Sure it doesn’t, John. In 2017, under Georgia’s “exact match” law (banned under the VRA prior to Shelby), then–Secretary of State Brian Kemp removed 670,000 voters from the rolls—80% of whom were nonwhite (and therefore more likely to vote for Democrats). In 2018, Florida voters passed Amendment 4—intended to overturn a Jim Crow–era law denying felons who served their time the right to vote—by an overwhelming margin.
The law would have restored the franchise to 1.4 million people. Florida Republicans quickly passed SB 7066—a law that requires ex-felons to repay all fines they incurred during their trials, even though the state of Florida itself often does not know and refuses to find out the total amount an ex-felon owes—in effect making voting pay-to-play. Combined, voter ID laws and voter purges have removed at least 17 million people from voter rolls nationwide, with purges surging after Shelby in jurisdictions previously covered by the VRA.
Even if you manage to cast a ballot, the GOP has tried to ensure that it won’t matter. Due to gerrymandering—politicians redrawing legislative districts for partisan advantage—after the 2010 Census, Republicans also have an edge in House races; in 2012 they maintained their House majority despite winning 1.4 million fewer votes than the Democrats. According to data from the Cook Political Report, the median House district is three points more Republican than the nation as a whole, despite America leaning slightly Democratic in general. In Wisconsin, Republican gerrymandering has been so extreme that it is no longer accurate to say that the state is a democracy.
In 2018, 54% of Wisconsin voters chose a Democratic candidate for the state Assembly, yet Republicans carried 63 out of 99 Assembly seats. Even when in the minority, the GOP manages to subvert democracy: Oregon Republicans literally fled the state to deny a duly elected Democratic supermajority the quorum needed to pass a cap-and-trade bill.

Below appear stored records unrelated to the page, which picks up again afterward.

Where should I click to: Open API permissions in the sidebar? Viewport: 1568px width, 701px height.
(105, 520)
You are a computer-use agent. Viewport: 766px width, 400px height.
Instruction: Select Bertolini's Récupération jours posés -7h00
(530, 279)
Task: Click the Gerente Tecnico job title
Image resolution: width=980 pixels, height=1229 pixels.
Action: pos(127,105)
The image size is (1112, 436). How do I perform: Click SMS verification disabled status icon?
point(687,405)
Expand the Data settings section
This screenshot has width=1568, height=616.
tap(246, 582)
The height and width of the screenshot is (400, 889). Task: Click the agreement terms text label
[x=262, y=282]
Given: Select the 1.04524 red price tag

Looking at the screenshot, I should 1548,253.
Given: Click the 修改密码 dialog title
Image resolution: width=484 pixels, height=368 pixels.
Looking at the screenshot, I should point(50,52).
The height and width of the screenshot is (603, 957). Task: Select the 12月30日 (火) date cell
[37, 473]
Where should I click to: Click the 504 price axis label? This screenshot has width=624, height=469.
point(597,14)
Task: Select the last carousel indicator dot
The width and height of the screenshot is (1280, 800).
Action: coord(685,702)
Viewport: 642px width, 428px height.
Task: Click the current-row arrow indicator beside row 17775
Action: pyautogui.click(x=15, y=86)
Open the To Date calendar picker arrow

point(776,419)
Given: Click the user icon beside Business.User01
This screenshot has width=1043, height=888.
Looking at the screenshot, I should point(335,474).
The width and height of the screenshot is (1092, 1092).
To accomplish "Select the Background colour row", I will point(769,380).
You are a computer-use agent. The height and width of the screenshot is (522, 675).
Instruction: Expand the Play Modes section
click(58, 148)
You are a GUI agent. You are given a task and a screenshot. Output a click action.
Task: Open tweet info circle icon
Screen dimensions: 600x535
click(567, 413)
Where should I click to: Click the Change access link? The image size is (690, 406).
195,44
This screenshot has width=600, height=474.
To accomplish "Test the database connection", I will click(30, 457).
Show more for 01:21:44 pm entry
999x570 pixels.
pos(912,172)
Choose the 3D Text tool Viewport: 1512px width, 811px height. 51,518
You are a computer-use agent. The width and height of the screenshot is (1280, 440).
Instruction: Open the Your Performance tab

Republican politicians have faced very few consequences for their anti-democratic actions. Brian Kemp is now the governor of Georgia, Thom Tillis was just reelected to the Senate, and Mitch McConnell has allowed H.R. 4—a bill passed by the House to nullify the Shelby decision and restore the 1965 Voting Rights Act—to sit on his desk gathering dust for over a year now. Republicans and Democrats have long disagreed on a litany of issues, but both parties once shared a commitment to democracy. Sadly, that is no longer true.